Café, tele y 2 a 2 con algo de suspenso. Para sacarse el sabor amargo del empate en un encuentro que el Millo parecía tener en el bolsillo, decidieron dar otra vuelta.


"Viva la auténtica noche salteña. El templo mayor del floclore", rezaba el pizarrón con el que se toparon unas cuantas cuadras después. Ése era el lugar. Nadie puede irse de Salta la Linda, sin pasar por una peña.


Tras asegurarse una mesa, volvieron al hotel, se cambiaron con Atlético Tucumán- Lanús de fondo y partieron otra vez para aquellos lares.


Algo de malambo, falsos Nocheros dignos de Cosquín y una que otra paisana alegraron la noche entre empanadas y vino tinto.


Después de haberse empapado de la cultura norteña, el lunes pasó rápido. Lo único que tenían en mente era llegar temprano al Martearena.
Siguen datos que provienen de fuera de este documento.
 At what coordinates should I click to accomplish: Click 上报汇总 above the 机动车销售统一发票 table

El Cruzado venía muy bien, puntero y de celebrar el récord de 50 partidos invicto como local. Pero Antoniana estaba segundo en la zona y, si ganaba en su "casa", compartirían la punta. Se esperaba un partidazo.
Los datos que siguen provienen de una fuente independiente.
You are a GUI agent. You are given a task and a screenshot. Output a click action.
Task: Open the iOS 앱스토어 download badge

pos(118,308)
Al estadio llegaron como lo habían hecho a Salta: en el colectivo de los jugadores, junto a un par de dirigentes y miembros del cuerpo técnico. Sí, sí, claro, el DT de Maipú era el Carlos, quién más.


Con coronita y cara bien dura entraron al campo de juego disimulando ser parte de la delegación. Mientras calentaban los titulares, entre los que estaba el más famoso de la familia, ellos cruzaban algunas palabras haciendo el análisis prepartido con el único periodista que había viajado desde Mendoza. El mismo que minutos más tarde relataría, comentaría y harías las notas en vestuario para una radio partidaria a la que costaba enganchar si no estabas en Maipú.
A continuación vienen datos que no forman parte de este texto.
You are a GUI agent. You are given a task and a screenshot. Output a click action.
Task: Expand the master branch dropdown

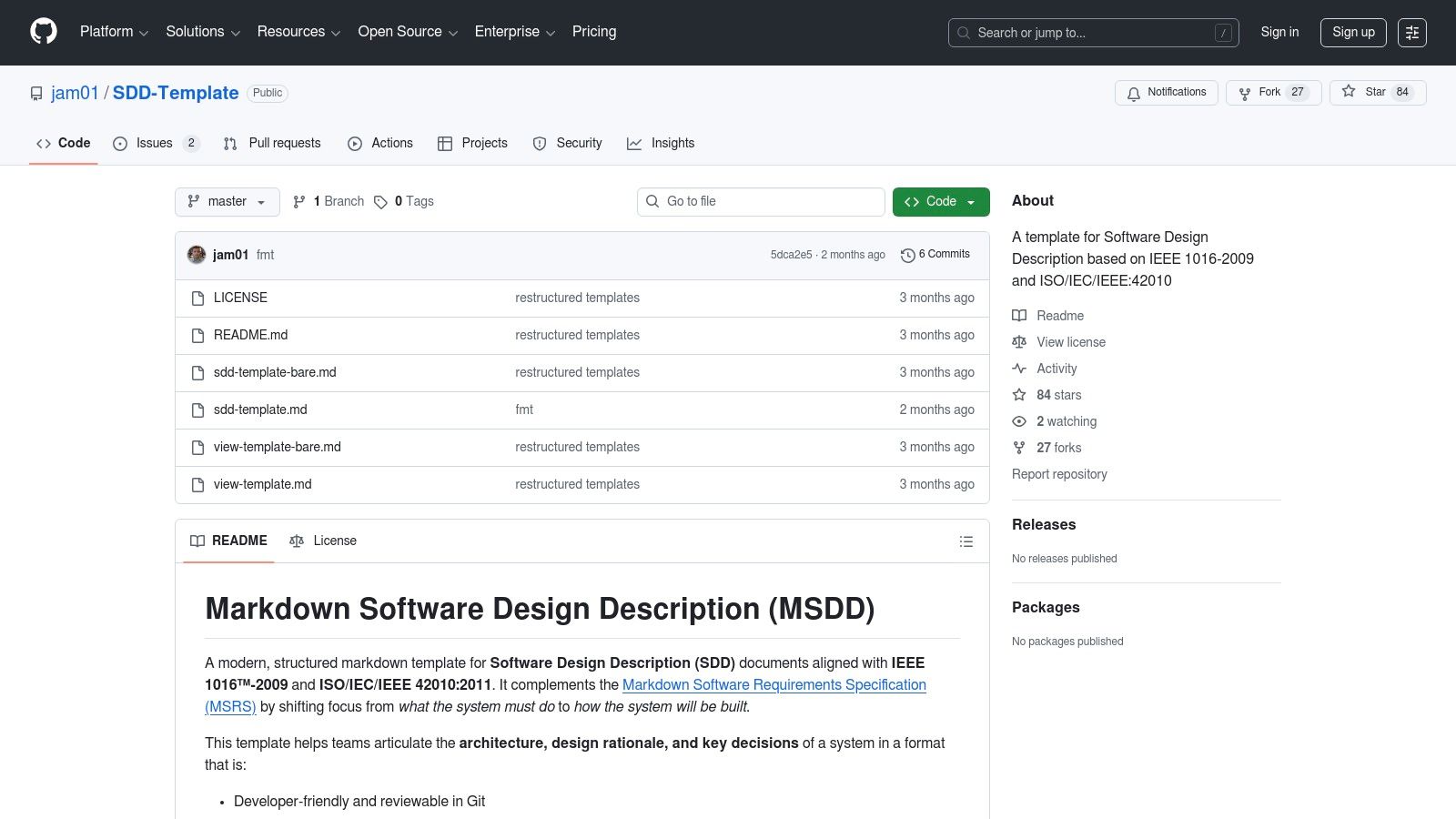[228, 202]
-Pst, pst. Pero ellos siguieron charlando.
-Eu, mendocinos. Y se dieron vuelta.

El llamado provenía de un asistente de cancha o vaya a saber qué cosa de Juventud Antoniana.


-El señor de allá los llama, dijo señalando la platea.


Los tres interlocutores hicieron un silencio que pareció eterno y se miraron sin entender nada. El resto de la delegación también había entrado a la cancha y los jugadores estaban todos calentando. Quién iba a llamarlos desde la tribuna si en Salta no los conocía nadie más que el macanudo mozo de la peña que hasta les había regalado una empanadita más a cada uno.


Entre los pocos hinchas de Antoniana que asomaban en la fría noche primaveral de lunes en el Martearena, divisaron a un viejo grandote de boina, campera de lana oscura, camisa clara y pantalón marrón agitando los brazos.


Quién más iba a ser sino el incanzable Tito, que después de varias horas de darle vueltas al asunto, había decidido tomarse un micro de larga distancia para estar presente una vez más, con sus casi 70 a cuestas, alentando al nieto futbolista que la vida le había dado.


Al partido lo terminaron viendo los 3 juntos, acovachados para darse algo de calor. ¿El resultado? Una anécdota... 1 a 1 con gol de Guillermo Tambussi para Maipú y de Daniel Fernández para el local. El Gringo terminó re caliente por la expulsión del Pipí Benítez y del Colo Córdoba todavía se acuerdan en Salta por hacer tiempo.


En el mundialista solo quedaría tiempo para una ducha sin vapor y un abrazo inesperado a la salida del vestuario, entre un nieto sorprendido y su viejo y fiel seguidor.